Kepada CNN, Bruder mengatakan: “Saya sangat beruntung. Anak-anak yang saya temui di Timur Tengah memiliki kecerdasan dan semangat sama seperti saya, tapi mereka tidak punya peluang. Kita bisa melakukan perubahan radikal pada kehidupan mereka. Begitu mereka punya pekerjaan, merasa menjadi bagian dari masyarakat. Mereka juga bisa menopang delapan atau sembilan orang, termasuk saudara-saudara kandung.”
Langkah extraordinary ini sekarang sudah berkembang. Puluhan ribu alumni EFE sudah bekerja di pelbagai sektor. Para pemimpin dan pengelola EFE adalah anak muda setempat, didukung oleh lembaga nonprofit bidang pengembangan kapasitas di AS dan Spanyol.

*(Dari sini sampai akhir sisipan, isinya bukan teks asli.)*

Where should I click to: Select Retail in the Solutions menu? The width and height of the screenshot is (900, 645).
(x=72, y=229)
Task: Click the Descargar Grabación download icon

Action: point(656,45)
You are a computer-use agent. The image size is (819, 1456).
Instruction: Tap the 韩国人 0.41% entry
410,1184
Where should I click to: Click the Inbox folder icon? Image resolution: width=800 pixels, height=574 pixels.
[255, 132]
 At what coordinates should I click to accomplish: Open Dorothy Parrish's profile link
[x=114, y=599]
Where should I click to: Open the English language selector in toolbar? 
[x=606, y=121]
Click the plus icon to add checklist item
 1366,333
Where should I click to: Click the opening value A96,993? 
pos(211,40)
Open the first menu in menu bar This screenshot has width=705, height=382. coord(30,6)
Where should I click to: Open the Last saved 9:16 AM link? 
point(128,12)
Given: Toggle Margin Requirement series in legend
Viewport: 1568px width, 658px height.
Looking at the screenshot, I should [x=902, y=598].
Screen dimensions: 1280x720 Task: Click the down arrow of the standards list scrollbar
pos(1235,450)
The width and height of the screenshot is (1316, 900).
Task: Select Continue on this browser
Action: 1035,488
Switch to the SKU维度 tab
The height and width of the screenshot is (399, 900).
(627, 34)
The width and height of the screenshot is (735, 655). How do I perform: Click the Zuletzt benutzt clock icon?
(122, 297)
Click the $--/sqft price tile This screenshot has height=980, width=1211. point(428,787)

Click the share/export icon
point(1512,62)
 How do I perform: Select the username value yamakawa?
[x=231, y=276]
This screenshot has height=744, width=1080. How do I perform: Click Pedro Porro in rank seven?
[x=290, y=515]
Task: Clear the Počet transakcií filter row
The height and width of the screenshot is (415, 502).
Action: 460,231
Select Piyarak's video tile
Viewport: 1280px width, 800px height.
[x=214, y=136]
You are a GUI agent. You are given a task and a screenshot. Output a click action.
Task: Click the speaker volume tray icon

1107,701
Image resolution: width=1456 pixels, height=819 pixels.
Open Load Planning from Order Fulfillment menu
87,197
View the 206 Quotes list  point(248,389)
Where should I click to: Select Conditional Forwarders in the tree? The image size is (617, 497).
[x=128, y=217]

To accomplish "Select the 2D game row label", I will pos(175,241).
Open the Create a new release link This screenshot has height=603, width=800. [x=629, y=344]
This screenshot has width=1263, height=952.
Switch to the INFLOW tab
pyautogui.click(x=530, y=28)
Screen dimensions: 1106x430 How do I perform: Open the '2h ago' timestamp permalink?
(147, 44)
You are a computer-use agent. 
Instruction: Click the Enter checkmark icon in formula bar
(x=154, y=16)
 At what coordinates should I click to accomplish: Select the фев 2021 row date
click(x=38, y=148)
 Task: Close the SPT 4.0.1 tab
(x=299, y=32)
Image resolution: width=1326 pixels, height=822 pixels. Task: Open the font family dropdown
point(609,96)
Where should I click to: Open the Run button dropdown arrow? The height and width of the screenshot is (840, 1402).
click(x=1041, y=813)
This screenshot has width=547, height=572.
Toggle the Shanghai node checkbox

Demi memperkuat jaringan, Bruder juga bekerja sama dengan perusahaan-perusahaan lokal untuk membantu pembiayaan dan bersedia menampung tenaga kerja hasil pelatihan EFE. Sekarang EFE ada di Jalur Gaza, Palestina, di Maroko, di Yordania, di Yaman, Mesir, dan Tunisia.
Bruder membuktikan, dunia bisa menjadi lebih baik untuk kita tempati karena hasil kerja sama dan hubungan antar manusia yang merdeka dari belenggu ras, suku bangsa, agama, batasan geografi, dan aliran politik.
Dalam pengembangan kepemimpinan untuk para eksekutif, sebagaimana kami praktikkan di Marshall Goldsmith Stakeholder Centered Coaching, kompetensi sebagaimana dimiliki Bruder — meliputi empowering people, thinking globally, dan appreciating diversity — masuk dalam kluster Boundary-Less Inclusion. Kompetensi ini wajib Anda miliki untuk merengkuh sukses di Abad 21.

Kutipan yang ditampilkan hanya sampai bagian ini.